The U.S. Senate failed to pass a trimmed-down coronavirus relief package Thursday, capping months of unsuccessful negotiations to bring a second round of economic aid to millions of Americans impacted by the pandemic. The $500 billion proposal put forward by Senate Republicans failed to advance to debate on a 52-47 vote.
The failure significantly increases the prospect U.S. lawmakers will not pass a relief package before the November 3 election. Members of Congress are expected to leave Washington to campaign in their home districts after passing a continuing resolution funding the government past a September 30 deadline.
The proposal’s defeat also means millions of Americans put out of work by coronavirus closures earlier in the year will not receive enhanced federal unemployment benefits. Under the $3 trillion CARES Act passed by bipartisan agreement in March, unemployed workers received an extra $600 a week in benefits. Those benefits expired at the end of July.
The Senate Republicans’ proposal would have funded unemployment insurance, child care and coronavirus testing, and it would have created liability protections for businesses, schools and churches operating during the pandemic.
Senate Majority Leader Mitch McConnell framed Democratic opposition to the proposal as an effort to politicize the aid ahead of the upcoming election.
“Senators who share the Democratic leader’s toxic attitude, who think the real enemy are their political opponents, may follow his lead and vote ‘no.’ They can tell American families they care more about politics than helping them. But senators who want to move forward will vote ‘yes.’ They’ll vote to advance this process so we can shape it into a bipartisan product and make a law for the American people,” McConnell said on the Senate floor Thursday.
The New York Times reports that according to two anonymous sources, House Speaker Nancy Pelosi told her fellow House Democrats after the Senate vote, “When you are in a negotiation, the last place to get weak knees is at the end.”
Congressional Democrats have argued much more aid is needed, using the $3 trillion Heroes Act passed in June by the Democratic-controlled U.S. House of Representatives as a starting point in negotiations.

[Stored records]
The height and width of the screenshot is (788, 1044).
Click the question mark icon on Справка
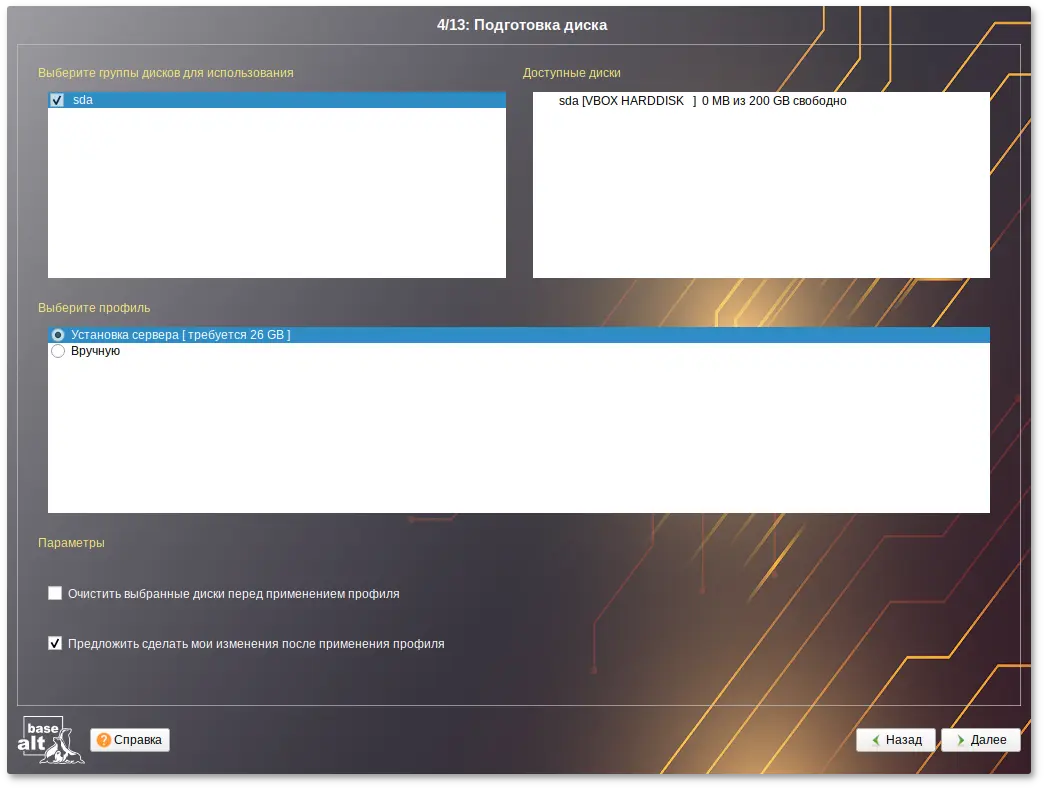tap(104, 740)
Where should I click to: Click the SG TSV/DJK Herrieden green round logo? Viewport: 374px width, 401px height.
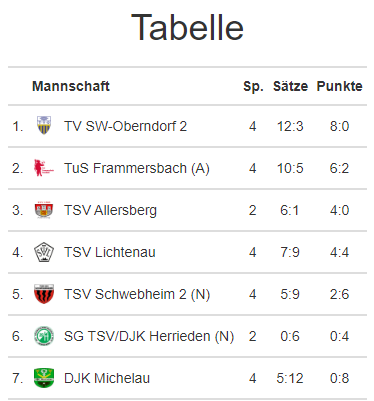(44, 336)
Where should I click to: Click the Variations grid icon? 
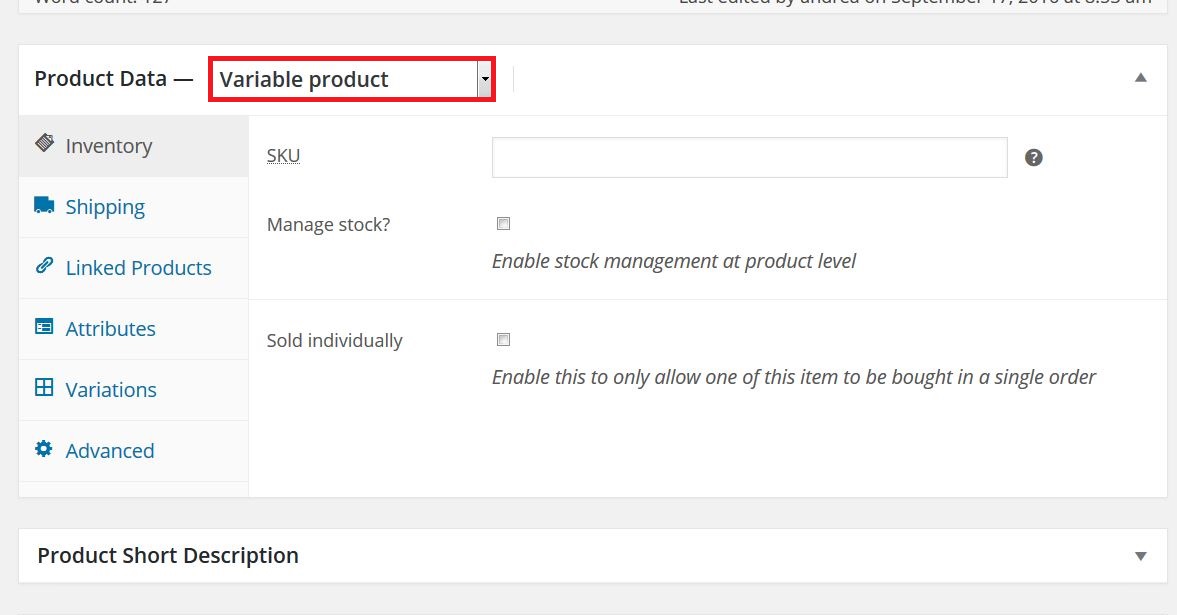(x=44, y=387)
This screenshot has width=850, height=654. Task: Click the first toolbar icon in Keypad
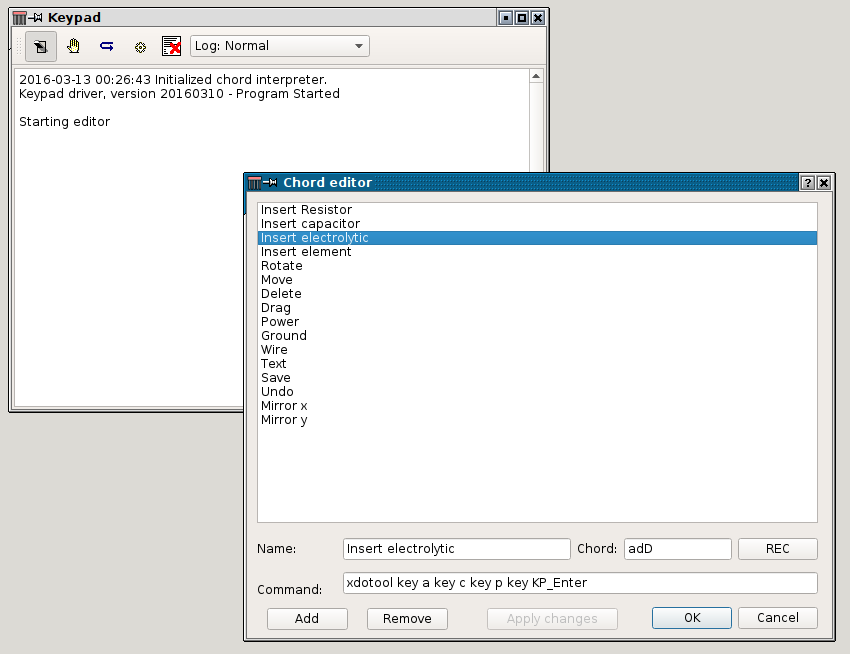point(41,46)
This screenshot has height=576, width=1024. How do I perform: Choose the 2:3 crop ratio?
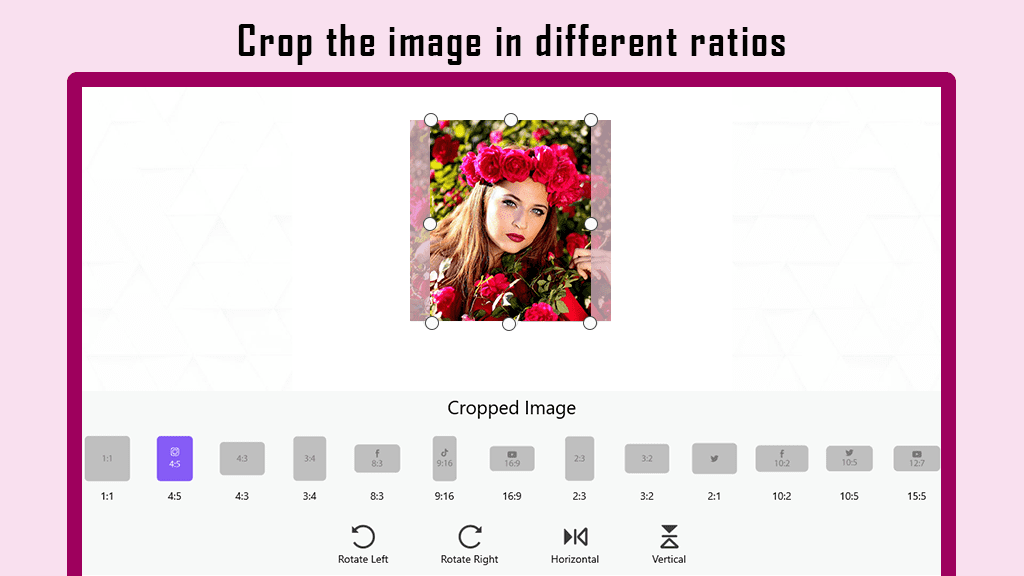coord(579,458)
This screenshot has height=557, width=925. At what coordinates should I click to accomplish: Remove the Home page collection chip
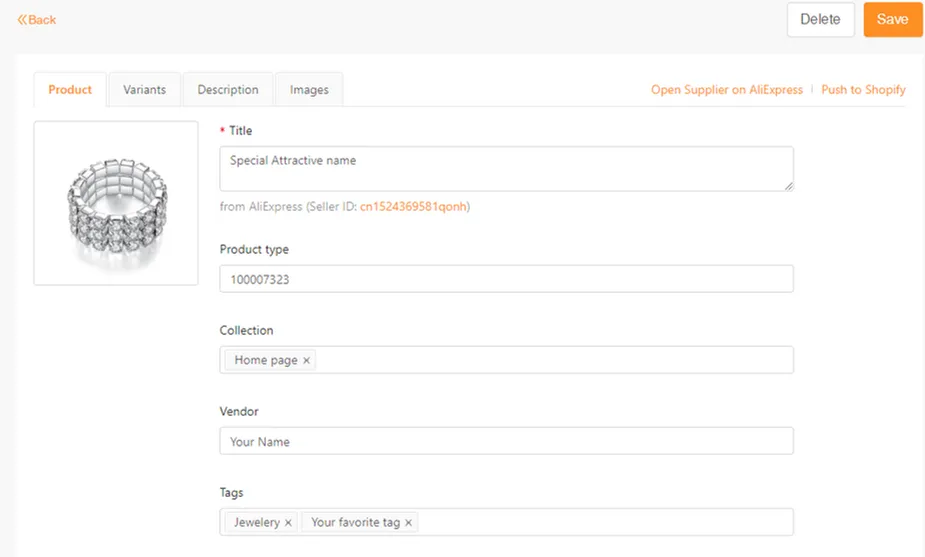coord(306,361)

* ACTION ITEM A *
Using the article on the failed Senate relief vote, answer these:
(i) What was the vote count on the $500 billion Republican proposal?
(ii) How much extra per week did unemployed workers receive under the CARES Act?
(iii) In what month did the House pass the Heroes Act?
* ACTION ITEM B *
Name every item the Senate Republicans' proposal would have funded, according to the relief vote article.
* ACTION ITEM C *
Please write the next few paragraphs of the news article on the Senate's failed coronavirus relief package, picking up right after its final sentence.

* WRITTEN ANSWER A *
(i) 52-47
(ii) $600
(iii) June

* WRITTEN ANSWER B *
Unemployment insurance, child care, coronavirus testing

* WRITTEN ANSWER C *
“Let's not have a skinny bill when we have a massive problem,” House Speaker Nancy Pelosi said Thursday, describing her objections to the Republican proposal to reporters.
“We need every penny in order to stop this. And that's the way we’re going to open up our economy. And that's the way we're going to open up our schools safely, is by crushing the virus,” she said.
Senate Minority Leader Chuck Schumer pushed back against a Republican assertion the narrowly focused proposal represented a compromise.
“While the president was lying to the American people about the coronavirus, Senate Republicans were following suit in spirit. The Republican leader himself talked about ‘the lack of urgency’ in his caucus to address the problem,” Schumer said Thursday.
“So, the idea that Democrats — who passed a comprehensive relief package through the House nearly four months ago — are the cause of delay and obstruction is ridiculous. It's been the Republicans all along. The record shows it.”
While the U.S. economy is showing some signs of recovery, including increased retail spending and hospitality industry hiring, other segments have been slower to recover. According to the Bureau of Labor Statistics, unemployment rates remain high, with 29.6 million Americans filing claims to receive government benefit payments.
The United States leads the world in confirmed COVID-19 deaths, with nearly 190,000. The U.S. is also home to a world-leading 6.3 million coronavirus infections, nearly one-quarter of the more than 27.3 million worldwide, according to Johns Hopkins University.